I have tried and tried,
and I wanted to tell you:
I want to wake up beside you again.
Or, I want to feel the rough
stubble of your cheeks on my skin.
And, I don’t want to forget
the sound of your laughter.

Inside, my chest
is an ocean of tears,
rolling and pitching and never still.
But my eyes are dry,
and my throat is parched.

And we are both silent.

Nostalgia

Here, take a seat
with your grandmother and listen
to her breathing:
Does the rhythm sometimes falter?
And with it your heart too, stutters.

Fast forward to the time
ahead. Days, weeks, months, years
when you sit on this same bench alone.
Suddenly your heart roars in protest,
and you have to stop the hands

from grabbing her; clutching her
to your side to make her stay!
But I tell you, listen.
Her breaths whisper, Be calm,
I am here
yet with you.

Take this time
now
. Imagine yourself
Odysseus on the shores of Ithaca.
The journey must occur.
And home, home will always wait.


Sunday, June 04, 2006

Different Versions

I wonder why it comes as a surprise: It's difficult to write when you've just come from a workshop.

I guess the critic's voice is still too loud in your head, or you hear your poem crying everytime you try to touch it. (Oh god. That did NOT sound right.)

But still. You did something wrong the first time (or even on the seventh, eighth version...) and you need to take a step back before you can get a handle on it again. Or so this is my excuse.
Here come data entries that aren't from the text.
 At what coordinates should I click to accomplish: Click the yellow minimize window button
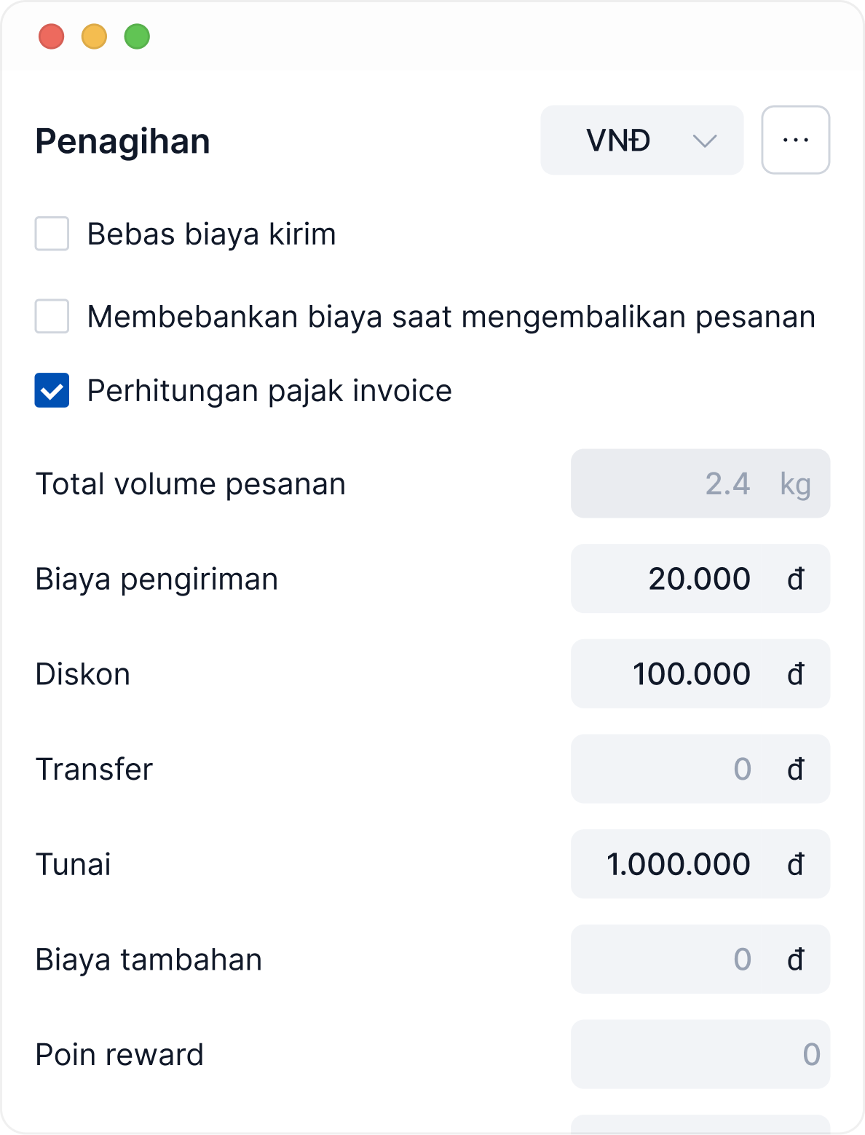click(x=94, y=36)
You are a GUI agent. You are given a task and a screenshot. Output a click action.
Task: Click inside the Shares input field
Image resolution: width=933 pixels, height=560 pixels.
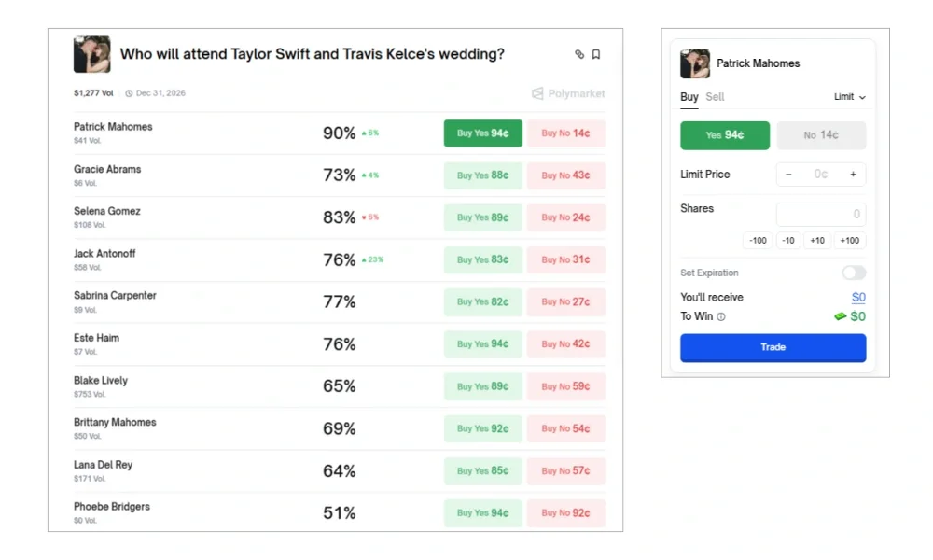click(x=821, y=214)
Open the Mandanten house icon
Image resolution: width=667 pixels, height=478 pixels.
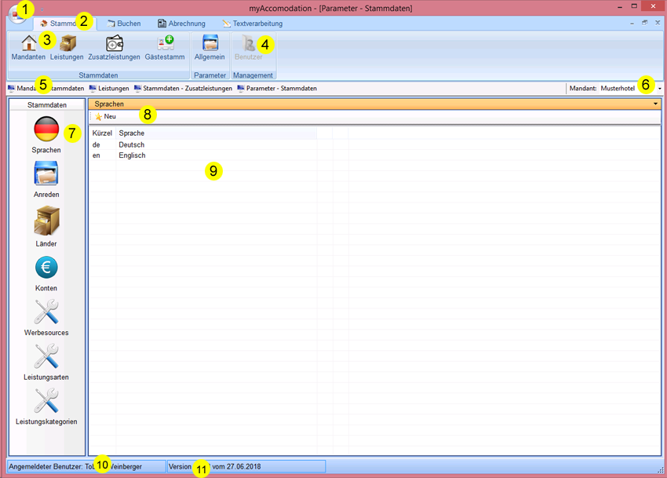(x=28, y=44)
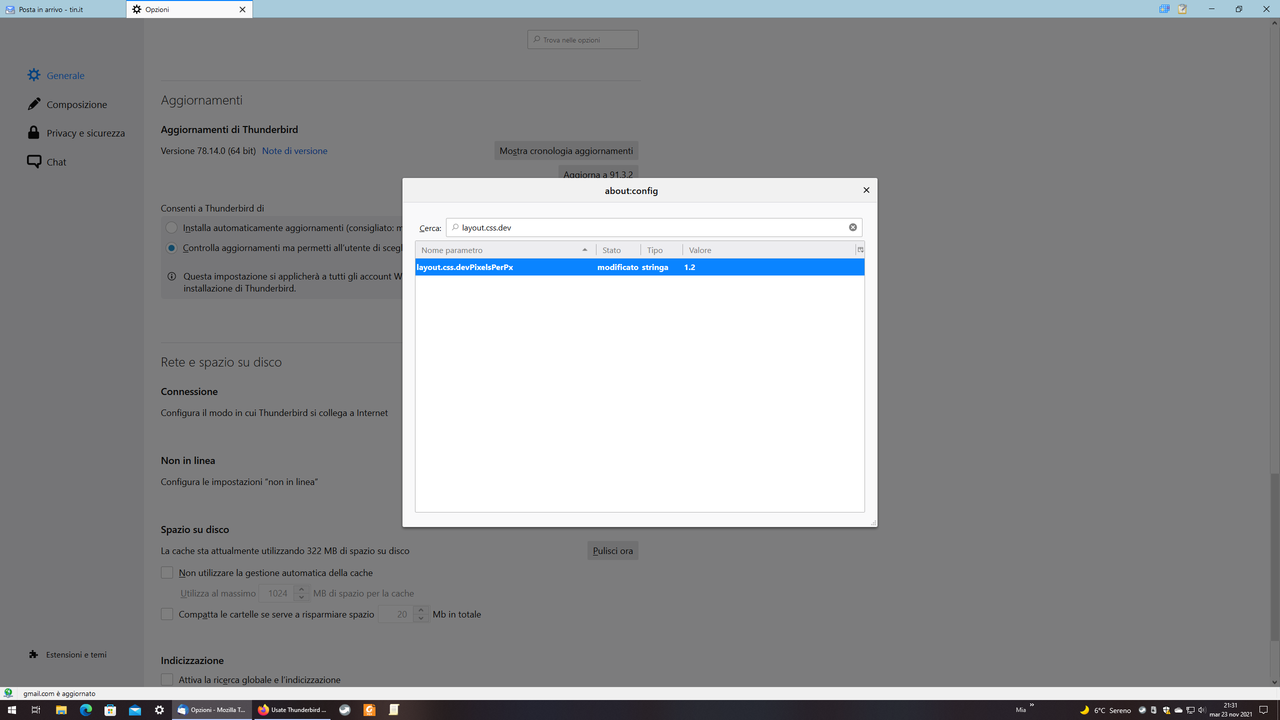Open Privacy e sicurezza settings

tap(85, 132)
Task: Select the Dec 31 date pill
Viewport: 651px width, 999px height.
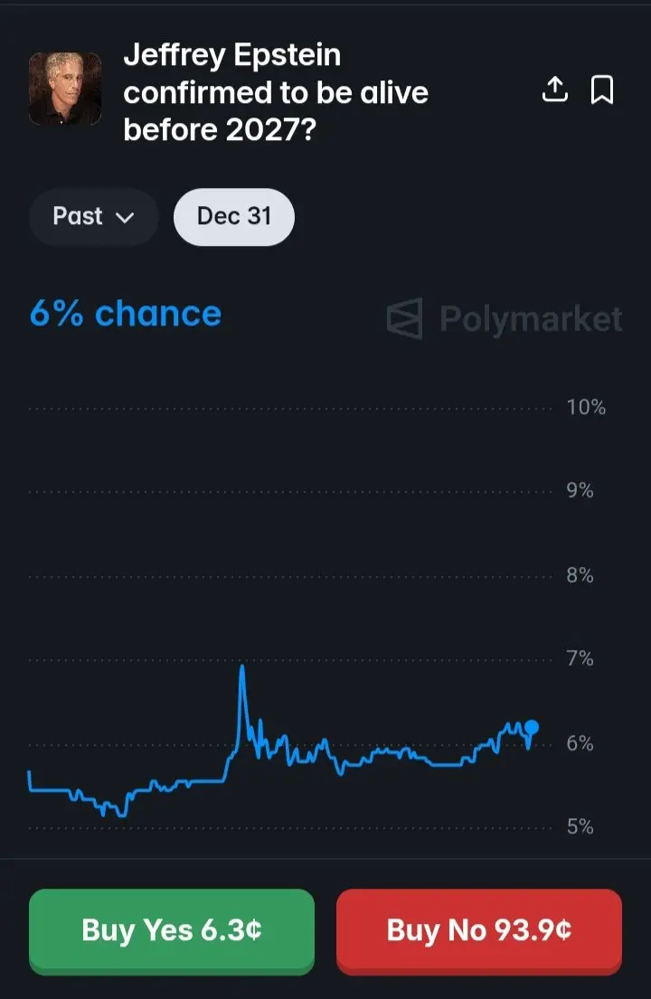Action: pyautogui.click(x=234, y=217)
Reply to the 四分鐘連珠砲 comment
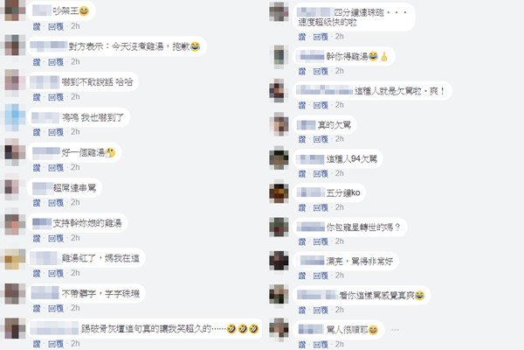 (321, 37)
I've been re-writing, kind of. But only those poems that were not tackled during the workshop! Haha. So here's a couple: I think the older versions are buried somewhere in this blog.

*****

Forgetting is an Erosion


So here, now, let me paint you
a picture: There is a fountain.
The girl, her head bowed
as the coin flips in the air,
is in the middle of a wish.

The morning is blue and gold,
and a slight breeze is stirring
the leaves of the trees.
On the corner, the baker’s
wife sweeps their storefront.

With this picture, know:
I am the unseen baker,
as I am the wife.
I am the girl; I am the breeze;
I am the fountain and its eternal flow.

Yourself, re-paint this picture
in your head, in your heart
for I leave all this to the rain.
But as the colors wash
and bleed to nothingness,

picture the coin, that glimmer
of promise suspended,
the wish spoken, though yet unfulfilled.
This is for you, what you want most
to last forever.


How to be Cold


How cold begins: a mass

in contact with a hotter entity.


How at a touch, at an instant
heat is transferred, absorbed, sucked

into the frigid body

desperate for equilibrium.


How my fingers
steal
the warmth from your cheeks.

How, at that touch
you flinch
and register nothing else
but the difference in temperature.

*****

There you go. One good thing about the end of the workshop, though, is that for a moment, you can call a timeout to all the criticizing. If only you could get the voice in your head to shut up, too.


PS. This is the ultimate cop-out. I had a poem called Different Versions which got butchered in Dumaguete (I was called a culprit for this one! I think its earlier self was published as Stories or something in this blog). Both need a major overhaul. Instead, I re-write these other two poems which were never tackled, and had the nerve to title this post "Different Versions." Haha. Sometimes I kill myself. Somebody slap me!